Task directions
Extend the article on subprime loans and the prime rate, picking up right after its final sentence.

Selected extract
--------------------------------

October 27, 2020
By Rahul Iyer
This loan type is usually offered to individuals who do not meet the criteria of prime-rate loans. Prime-rate loans refer to loans issued by companies that are offered to corporations who are considered to be credit-worthy. It is often the case that individuals who secure subprime loans have been rejected by traditional financial institutions because of their unsatisfactory credit ratings and other factors.
The rate that are ultimately offered on subprime loans are somewhat influenced by the interest rate offered on prime loans. The interest rates offered on prime loans are based on the Federal funds rate. This rate was established by the Federal Reserve Bank’s Federal Open Market Committee. Banks usually lend each other money based on this interest rate.
In an effort to combat the economic impact of the COVID-19 pandemic, the Federal Reserve reduced the target range for the Federal funds rate to 0% to 0.25%. Historically, the prime rate has been set to 300 basis points above the rate set by the Federal Reserve. This means that the prime rate is about 3.25% since the passing of the COVID-19 strategic financial measures.
Prime rate ultimately influences the interest rates that borrowers receive from banks. It is normally the case where corporations and other financial institutions benefit from rates that are similar are equivalent to the prime rate. Other forms of loans such as mortgages, small business loans, and car loans are issued at higher rates than the prime rate; however, these rates are influenced by the prime rate. Loan applicants with unfavorable credit history and other undesirable factors receive rates that are much higher than the prime rate. This is where the phrase “subprime” comes from.

--------------------------------

Available data
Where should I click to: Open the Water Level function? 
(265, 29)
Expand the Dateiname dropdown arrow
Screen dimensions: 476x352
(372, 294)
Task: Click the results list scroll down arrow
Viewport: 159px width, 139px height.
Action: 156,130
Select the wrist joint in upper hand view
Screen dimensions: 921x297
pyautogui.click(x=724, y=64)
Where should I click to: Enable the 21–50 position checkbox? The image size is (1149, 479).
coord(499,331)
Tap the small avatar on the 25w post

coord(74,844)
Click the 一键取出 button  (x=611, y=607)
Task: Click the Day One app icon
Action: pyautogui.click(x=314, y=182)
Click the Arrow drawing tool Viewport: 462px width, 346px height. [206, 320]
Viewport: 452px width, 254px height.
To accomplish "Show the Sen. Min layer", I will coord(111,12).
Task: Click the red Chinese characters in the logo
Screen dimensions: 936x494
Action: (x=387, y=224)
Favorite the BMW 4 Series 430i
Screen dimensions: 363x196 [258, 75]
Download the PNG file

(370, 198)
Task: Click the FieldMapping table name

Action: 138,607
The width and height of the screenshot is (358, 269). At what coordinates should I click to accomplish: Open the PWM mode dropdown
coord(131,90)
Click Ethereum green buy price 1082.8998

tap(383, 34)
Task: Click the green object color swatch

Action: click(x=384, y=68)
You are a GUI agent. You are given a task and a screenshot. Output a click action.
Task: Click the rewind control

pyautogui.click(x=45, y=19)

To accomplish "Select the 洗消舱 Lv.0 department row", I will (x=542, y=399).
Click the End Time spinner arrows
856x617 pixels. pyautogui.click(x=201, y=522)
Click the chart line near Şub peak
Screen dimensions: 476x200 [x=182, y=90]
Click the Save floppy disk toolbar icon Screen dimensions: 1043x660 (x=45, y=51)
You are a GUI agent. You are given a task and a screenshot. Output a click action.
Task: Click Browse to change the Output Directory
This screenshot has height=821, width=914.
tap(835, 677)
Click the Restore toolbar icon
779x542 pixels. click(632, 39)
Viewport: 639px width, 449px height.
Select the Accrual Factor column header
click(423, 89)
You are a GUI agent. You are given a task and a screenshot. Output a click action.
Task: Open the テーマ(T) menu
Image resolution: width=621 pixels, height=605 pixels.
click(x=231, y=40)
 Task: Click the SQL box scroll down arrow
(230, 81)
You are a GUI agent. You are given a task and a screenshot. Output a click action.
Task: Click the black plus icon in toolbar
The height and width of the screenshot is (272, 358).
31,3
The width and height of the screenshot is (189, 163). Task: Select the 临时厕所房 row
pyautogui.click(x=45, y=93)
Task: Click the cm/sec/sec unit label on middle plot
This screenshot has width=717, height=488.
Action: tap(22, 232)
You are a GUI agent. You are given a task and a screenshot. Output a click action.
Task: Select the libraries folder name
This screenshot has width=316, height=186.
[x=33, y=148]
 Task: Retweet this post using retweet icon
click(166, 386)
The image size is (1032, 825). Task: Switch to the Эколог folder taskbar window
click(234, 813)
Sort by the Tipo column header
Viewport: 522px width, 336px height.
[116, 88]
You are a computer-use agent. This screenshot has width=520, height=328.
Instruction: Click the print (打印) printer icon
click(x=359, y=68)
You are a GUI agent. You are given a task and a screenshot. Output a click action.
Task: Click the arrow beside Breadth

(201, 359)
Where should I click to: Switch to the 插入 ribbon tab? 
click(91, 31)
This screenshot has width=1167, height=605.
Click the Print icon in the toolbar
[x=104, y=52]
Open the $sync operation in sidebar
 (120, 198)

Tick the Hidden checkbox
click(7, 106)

--------------------------------

Written response
There isn’t a set rate for subprime loans. Different lenders have different criteria and judgment that they use to determine the interest rate that they will offer on a subprime loan. This means that an individual in search of a subprime loan should do some amount of shopping around to find the rate that is right for him or her.
Maintaining a positive credit report and great credit score is key to affordable borrowing; however, there are cases where bad financial decisions cause great damage to one’s credit history. When these things happen, you may end up being forced to negotiate a subprime loan. It is important that you do all that is necessary to avoid taking out large loans at subprime rate.
Large subprime loans can be difficult to repay for low-income borrowers. The risk of taking out a large subprime loan such as a mortgage as a low-income borrower is best captured by what took place in 2007. That year, a number of subprime loan borrowers who held mortgages started to default. Experts suggest that this was a major contributing factor to the financial crisis and the Great Recession of 2008.